Back in August the Fullerton Rag criticized Assemblywoman Sharon Quirk-Silva for joining other state lawmakers in signing a letter of support to the California Coastal Commission for Poseidon Water’s dismally ill-conceived plans for a desalination plant in Huntington Beach. The Sierra Club, who endorsed Sharon Quirk-Silva’s 2012 election bid, considers the proposed project so environmentally destructive that they have dedicated an entire campaign to defeat it.
Later that month Vern Nelson reported in the Orange Juice Blog that Ms. Quirk-Silva had agreed to sign the letter to support labor interests who want the construction jobs, but had “immediately regretted allowing her name to be used, and tried to rescind her signature.” The OJ Blog went on to say that following the “firestorm” resulting from news of her support, she “made the decision to again oppose the project as she had in the past.” Vern credited her with having the courage to admit she had made a mistake.
The OJ Blog article closed with this paragraph: “Along with brilliant environmentalist and energy expert Debbie Cook, Sharon will hold a Water Townhall some time in October. Watch this blog for more details. And yay Sharon! Welcome back to the good side.”
I too welcomed Ms. Quirk-Silva’s reported change of heart, but when October arrived with no news of a Water Townhall I emailed both Sharon Quirk-Silva’s office and former Huntington Beach Mayor and Poseidon desal opponent Debbie Cook to ask when we might expect the program. Ms. Cook wrote that she was busy planning for the November 13 or 14 California Coastal Commission hearing to consider approval of Poseidon’s desalination plant. It’s a very important meeting, because if the Coastal Commission approves the plant, legal action could be the only way to stop it. She referred me to Adan Ortega, a former member of Fullerton’s Water Rate Adhoc Committee, who was recently appointed by Governor Brown to the California Water Commission. Mr. Ortega wrote that the Townhall was planned for December, and that he had been “asked to help with an overall water related townhall that looks past Poseidon and their project as it pertains to Quirk-Silva’s district.”
A good discussion about California’s long-term water strategies would be welcome, but I was quite disappointed to learn that it would not occur until sometime after the Coastal Commission’s decision about Poseidon’s desalination plant. The Surfrider Foundation calls desalination “the most energy-intensive and expensive water supply option in California,” and notes that its energy use increases “greenhouse gas emissions, contributing to sea level rise and ocean acidification.”

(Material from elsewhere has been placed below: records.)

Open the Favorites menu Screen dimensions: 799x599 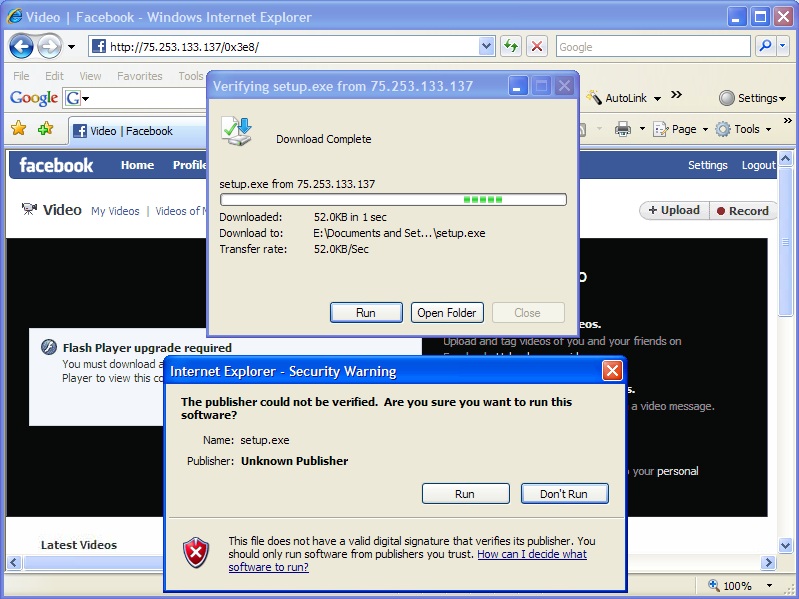[140, 76]
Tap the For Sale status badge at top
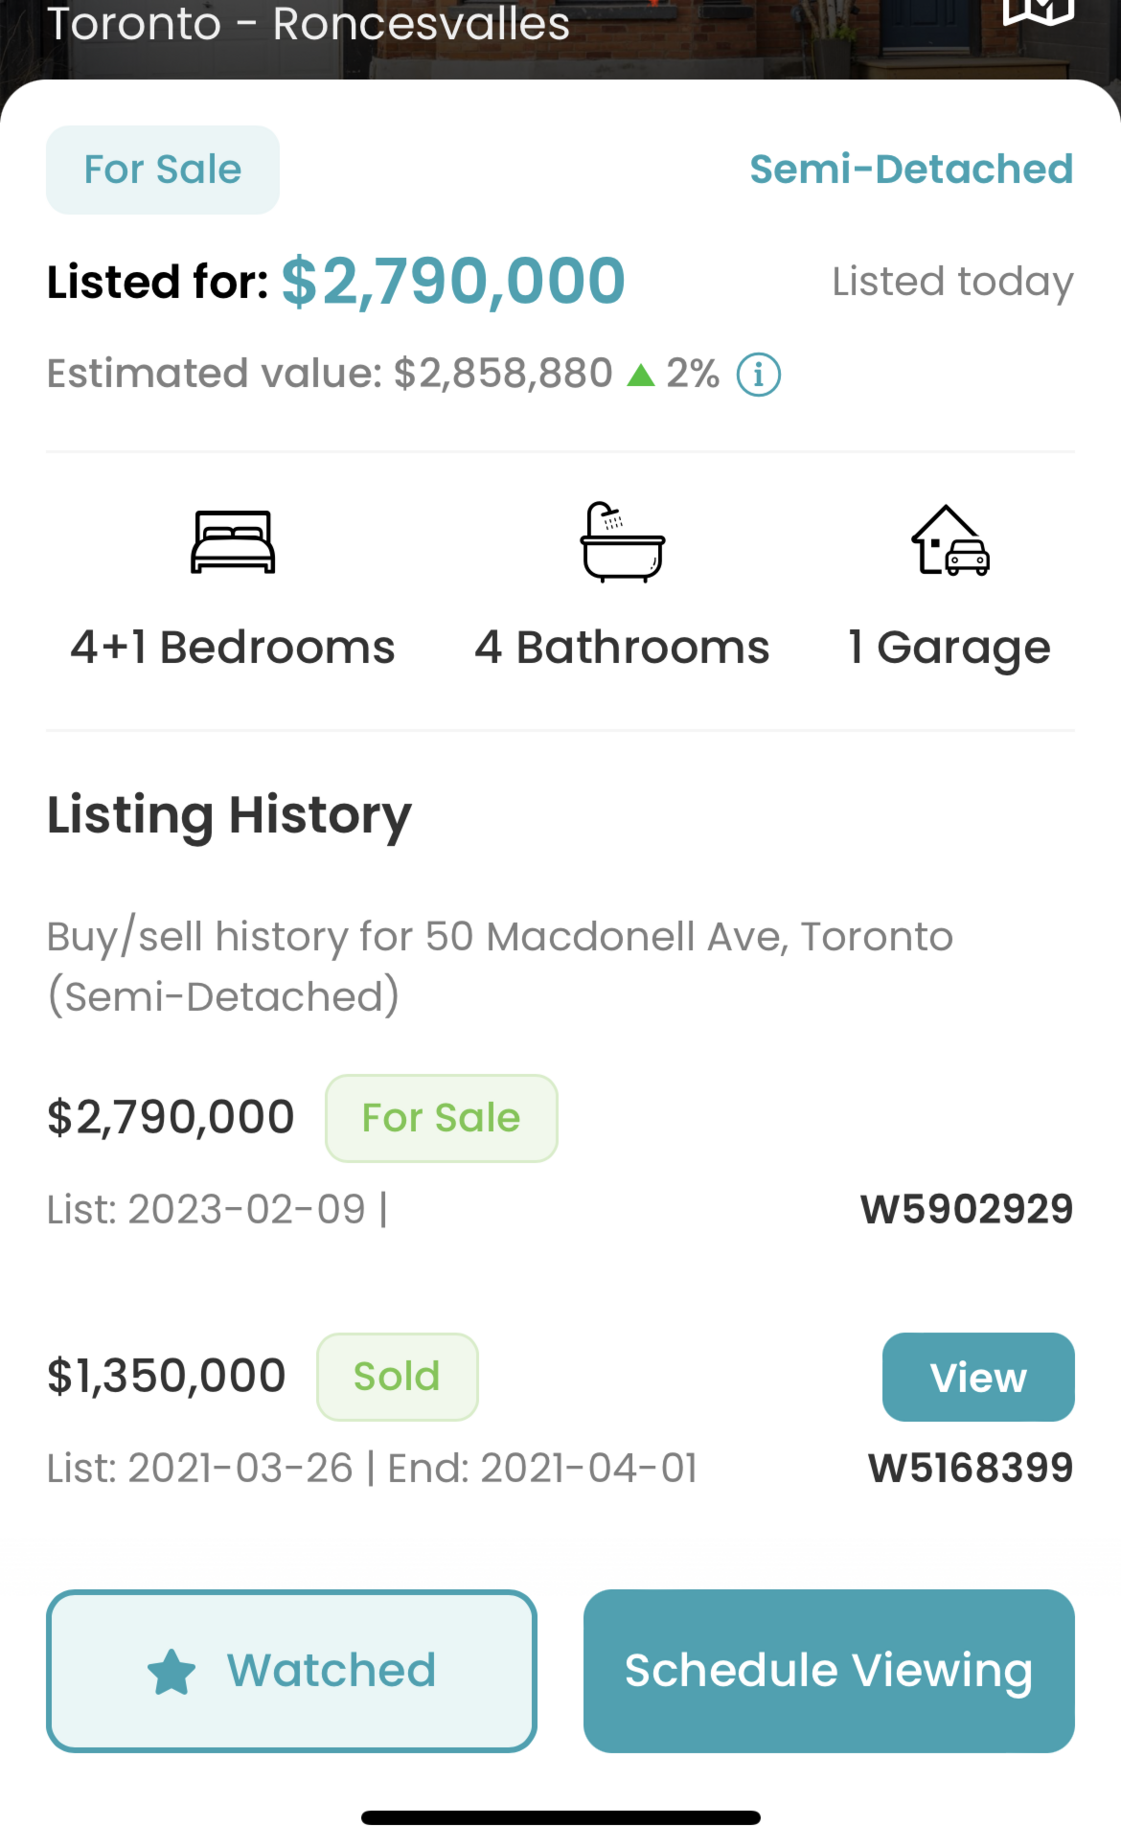This screenshot has width=1121, height=1848. 162,170
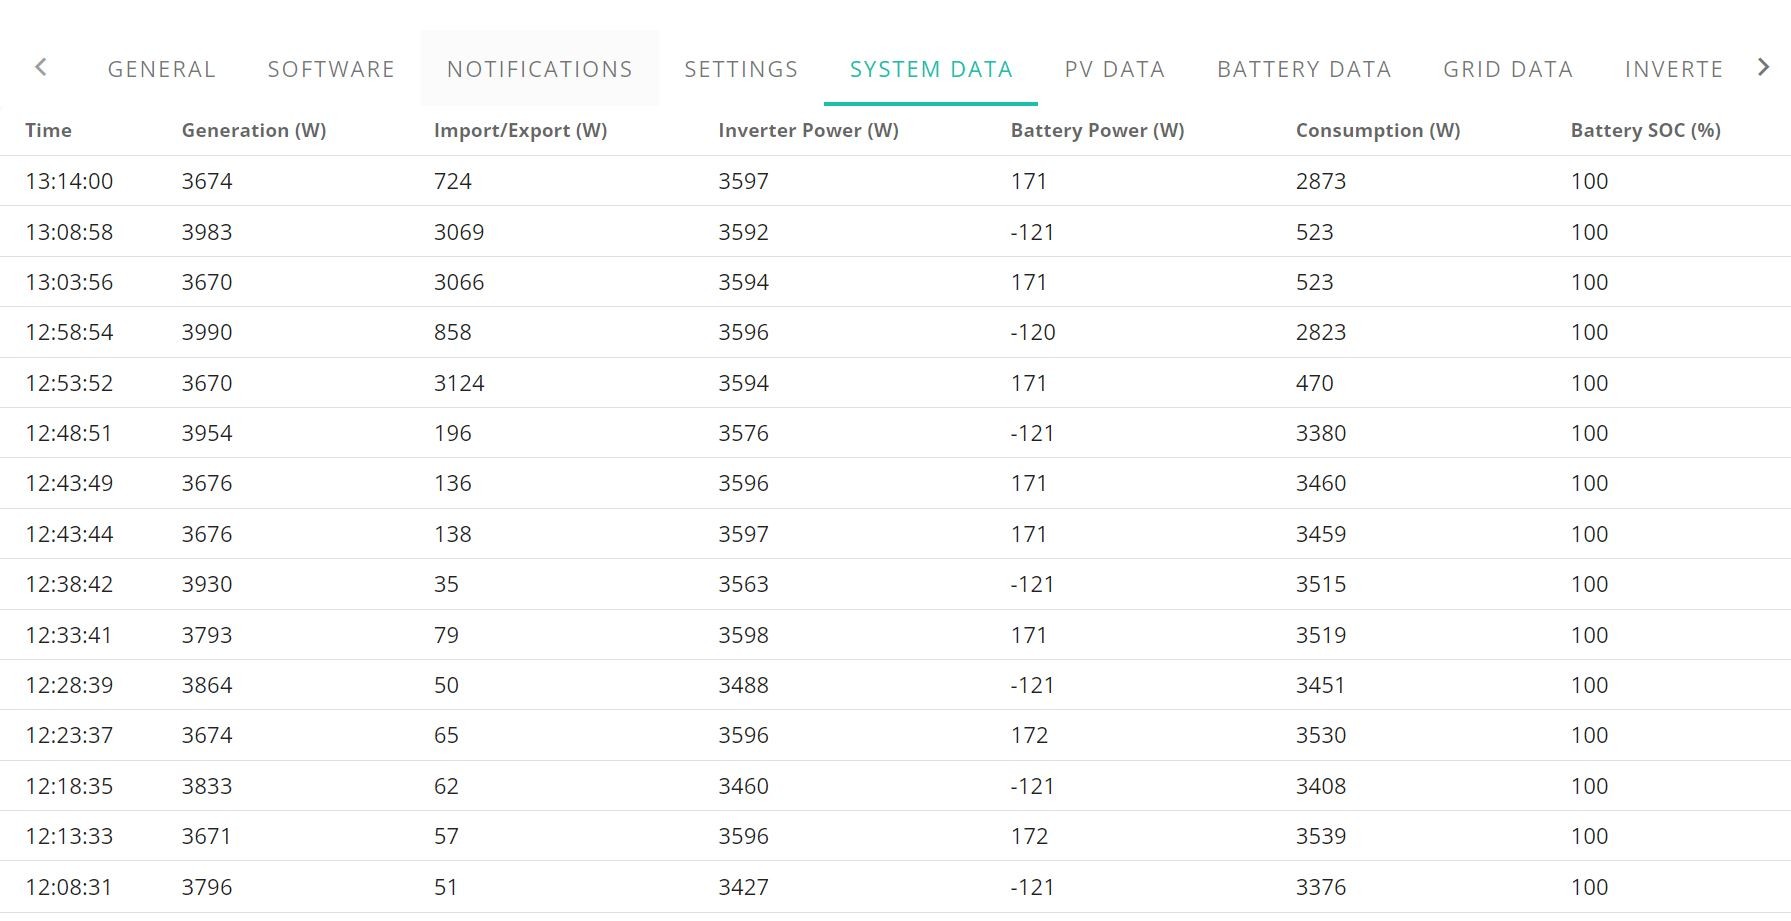Select the 12:43:44 data row

[x=895, y=534]
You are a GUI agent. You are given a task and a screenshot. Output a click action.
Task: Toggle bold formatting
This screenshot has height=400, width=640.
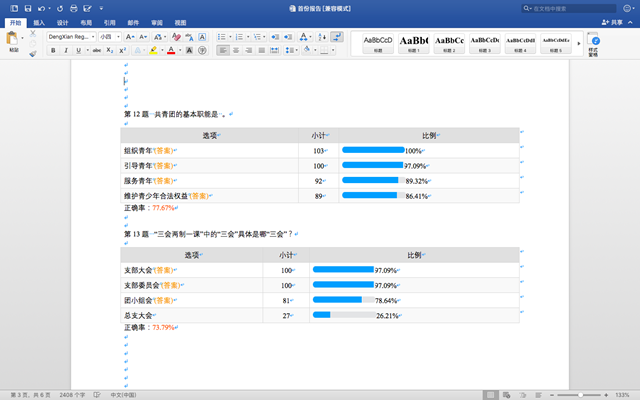(52, 50)
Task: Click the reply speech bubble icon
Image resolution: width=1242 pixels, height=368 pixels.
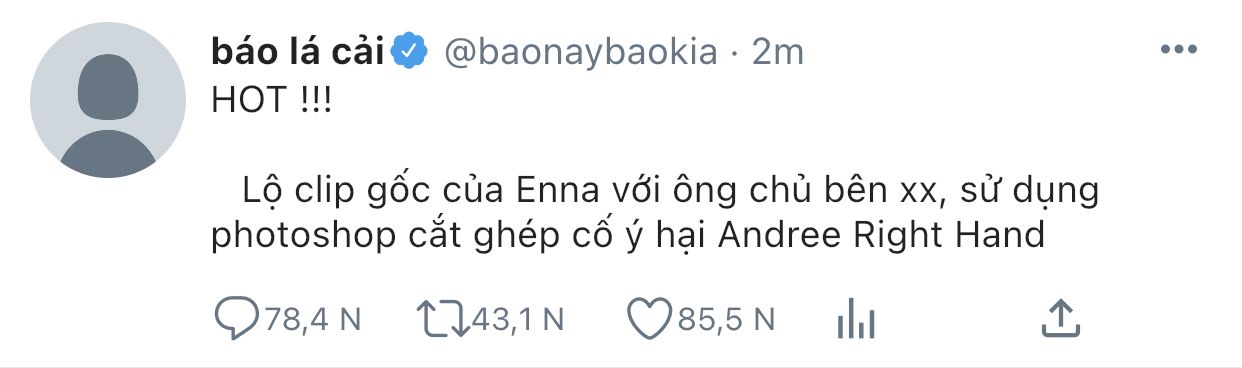Action: 238,320
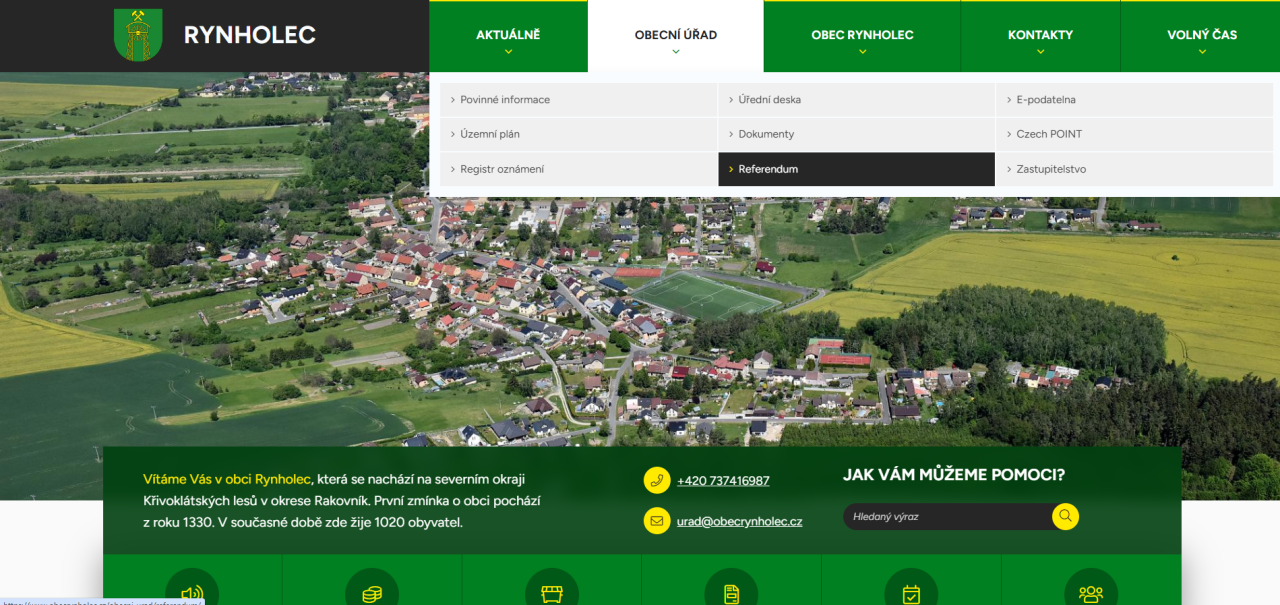Open the people group icon tile
The image size is (1280, 605).
[1090, 590]
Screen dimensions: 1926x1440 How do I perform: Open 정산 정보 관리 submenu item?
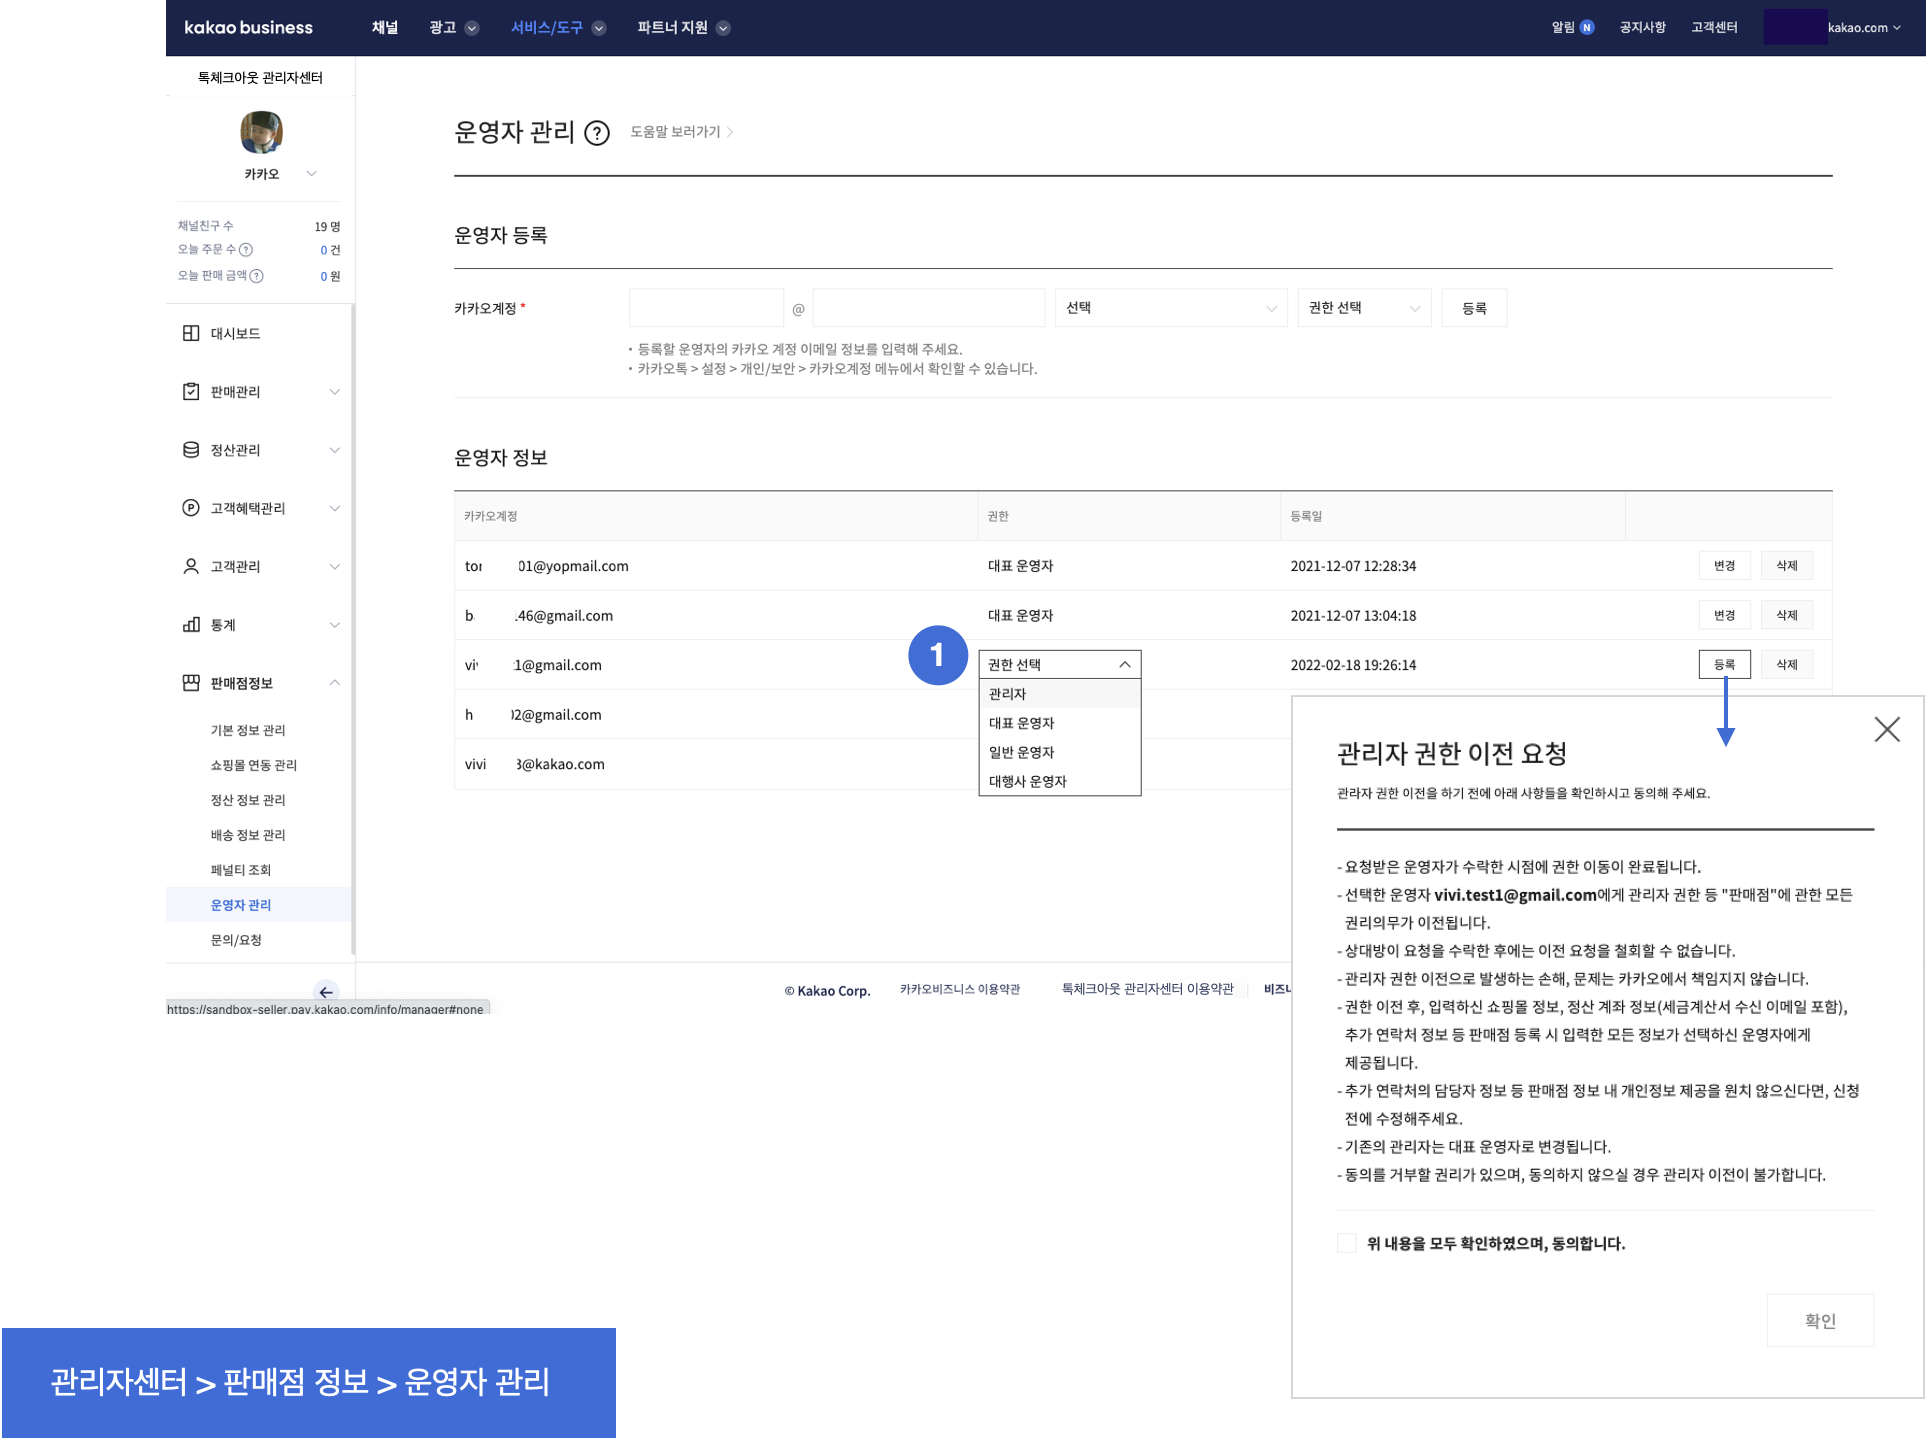(x=248, y=800)
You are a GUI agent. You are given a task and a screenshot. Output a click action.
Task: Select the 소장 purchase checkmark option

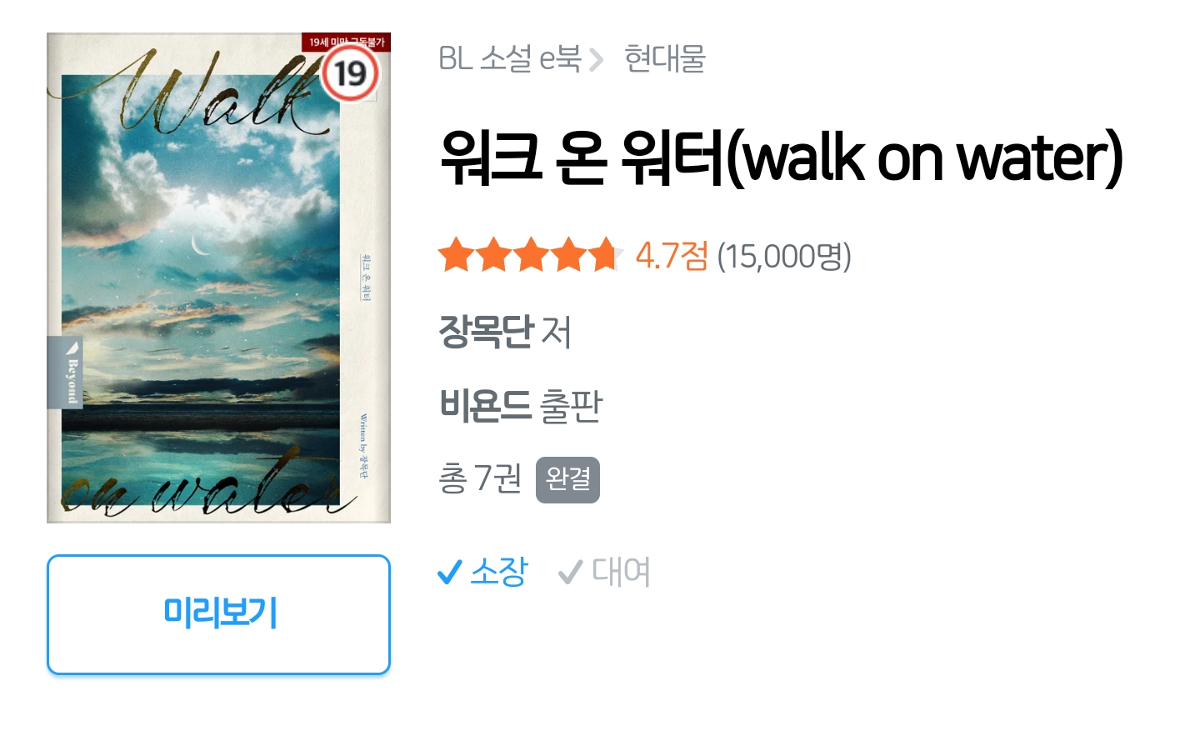pos(482,573)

Sharon Quirk-Silva’s office never responded to my email, but a phone call to a staffer confirmed that the Townhall was planned for late November or December, and that the event would consider water issues at the state and regional level. There was no location identified for it yet.
I asked whether or not, in fact, Sharon Quirk-Silva supported or opposed the Poseidon desalination plant. I was told that she “had reservations” and “mixed feelings about it,” but that “her name was still on the letter” of support for it, and that she had not asked to have it removed.
Sharon Quirk-Silva should not ignore the economic and environmental damage Poseidon Water’s desalination plant would cause, even if it is not planned for the 65th District she represents. Scheduling a Water Townhall program after the Coastal Commission has already made its decision about Poseidon’s plant suggests that it is more of a diversion from an awkward political position than a serious discussion about solutions for the region’s water needs.